La chanson n’est pas triste. On s’amuse bien.
La rumba grinçante et grimaçante, aux rythmes fiévreux et à la chorégraphie d’enfer, n’apparaît qu’après les années 70. Elle chasse la première rumba congolaise, la coloniale qu’elle supplante. Cette rumba frénétique déréglée peut-être donnée pour l’exact reflet de la grave crise sociale, politique que traversent les deux Congo: troubles politiques, récession économique profonde. Le doute s’installe parmi les populations urbaines multiculturelles. La difficulté d’un dépassement de leurs particularismes les conduit, bientôt, à l’affrontement et au repli identitaire.
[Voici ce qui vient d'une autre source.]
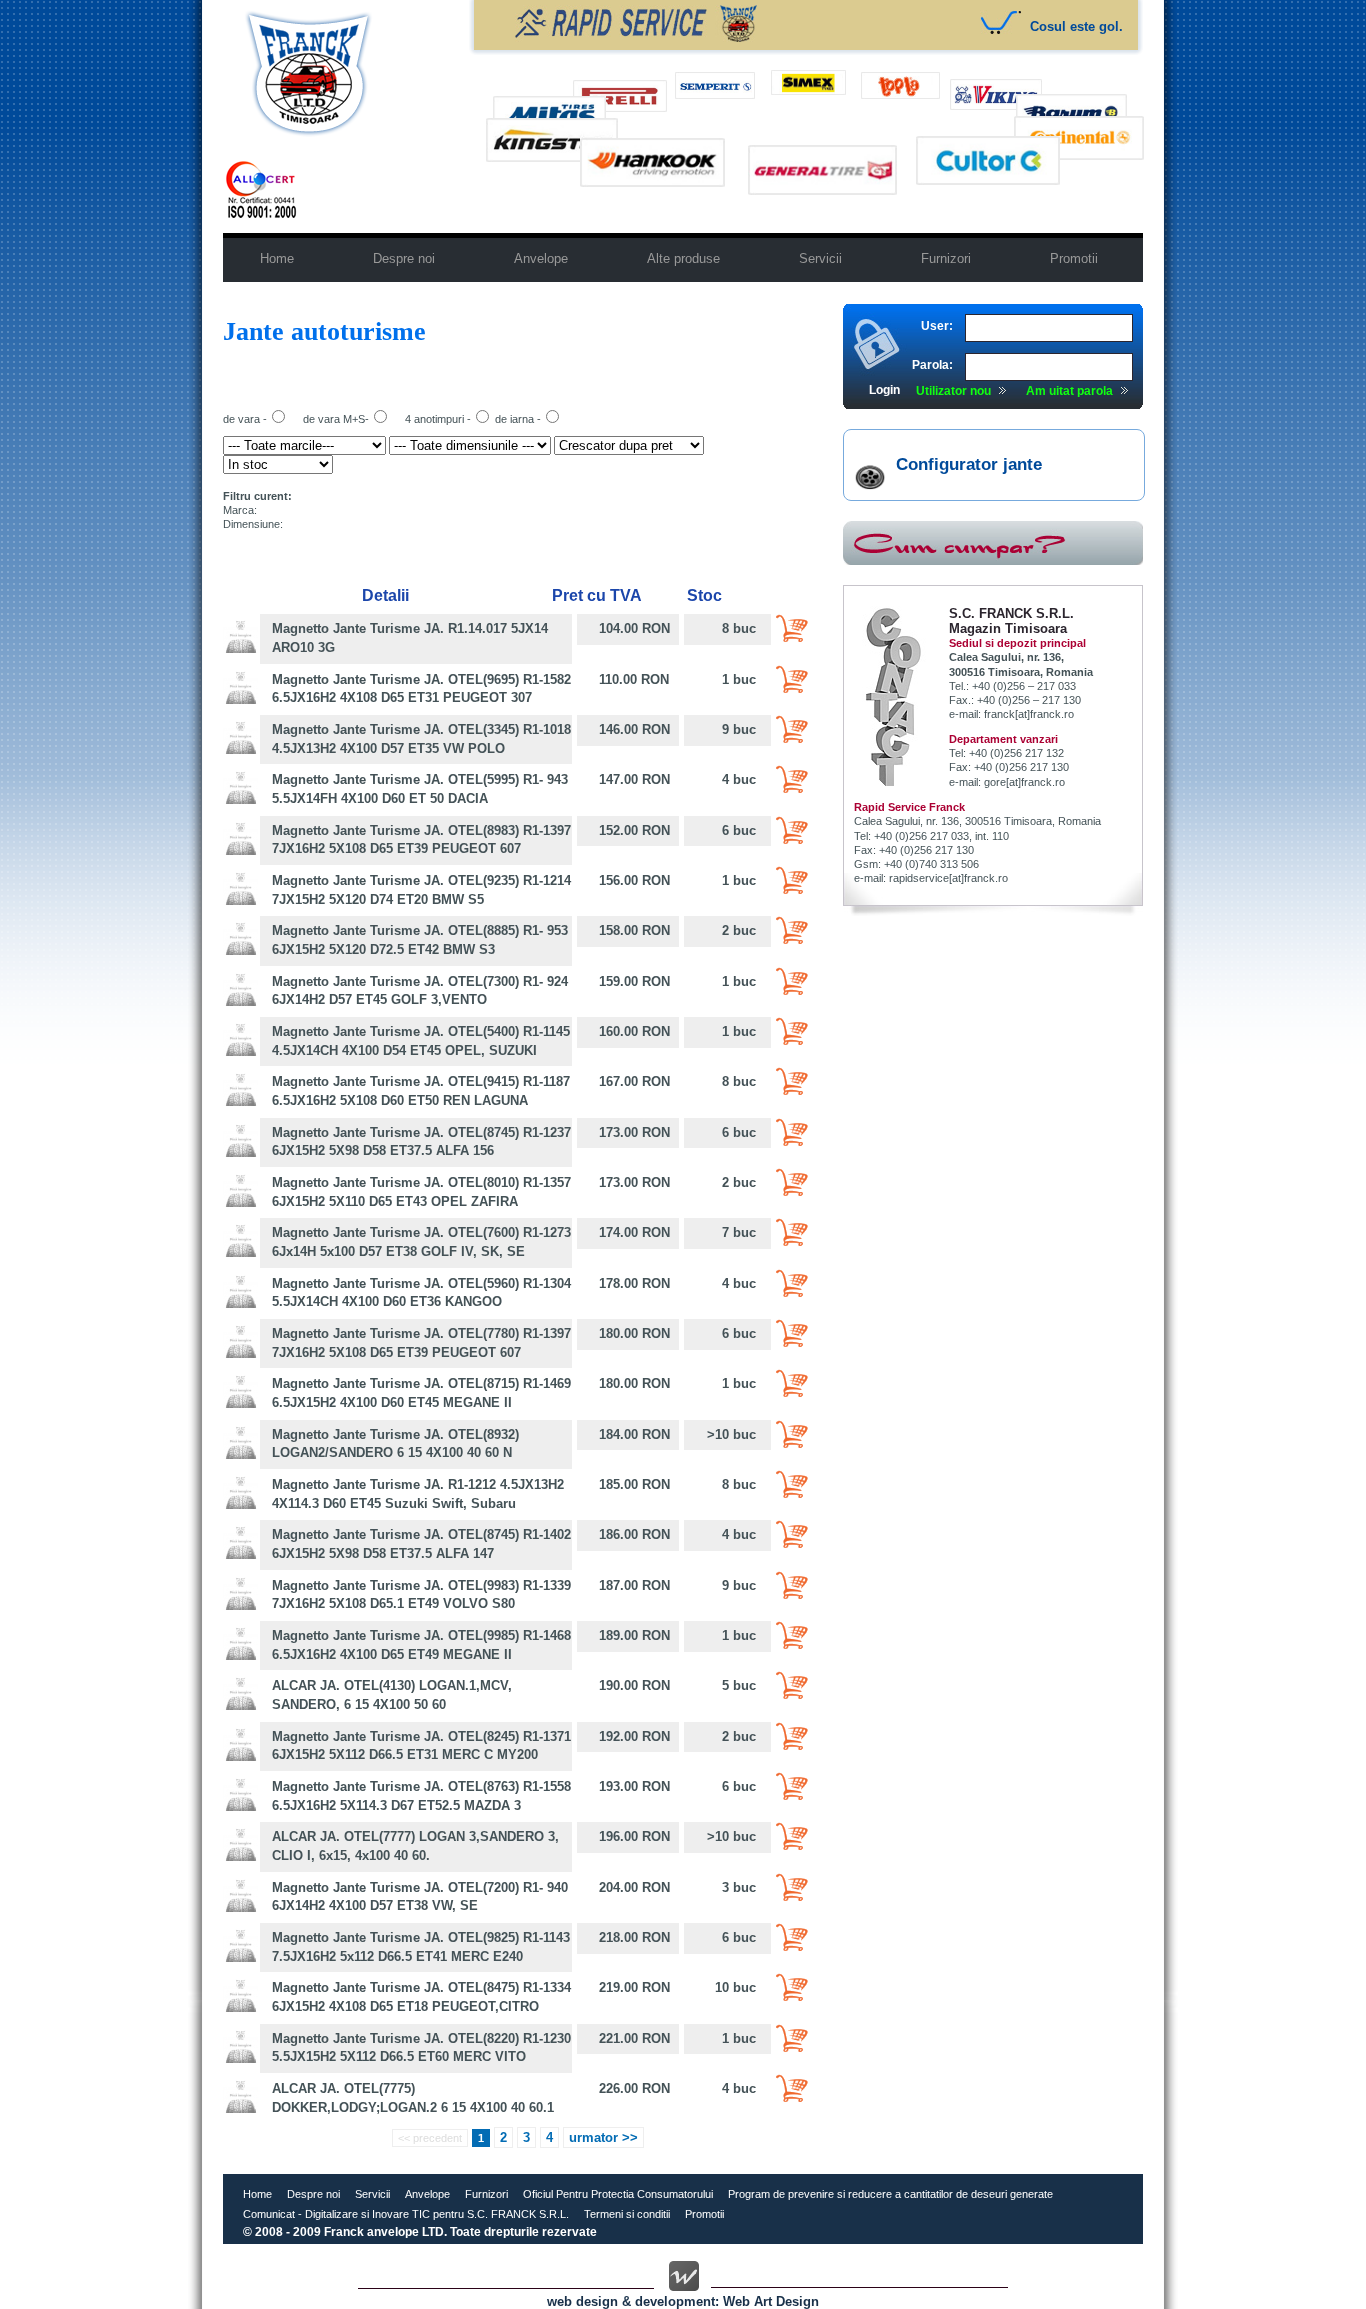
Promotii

S’ouvre, alors, une longue période où, la rumba abandonnée, en rupture avec elle par leur exubérance excessive, le libertinage de la chanson, la hardiesse de la chorégraphie où la pudeur est mise à mal, des danses aux appellations et aux configurations diverses, mais communiant dans une même volonté de vulgarité provocante, font une tapageuse apparition.
Issu du style déjà baroque des Zaïko, qui opèrent une transition en douceur entre le classicisme étincelant de la rumba congolaise de la belle époque (1958-1965) et ses épigones tumultueux, sympathique et drôle, loin de toute provocation licencieuse, le ndombolo primitif peut-être donné pour le dernier avatar discipliné et rangé de la rumba de Jeff Kabasselé, Tabuley, Franco, Essous, Nino Malapet, Mujos, Kassanda et tant d’autres de leurs confrères et émules, aussi modestes que talentueux.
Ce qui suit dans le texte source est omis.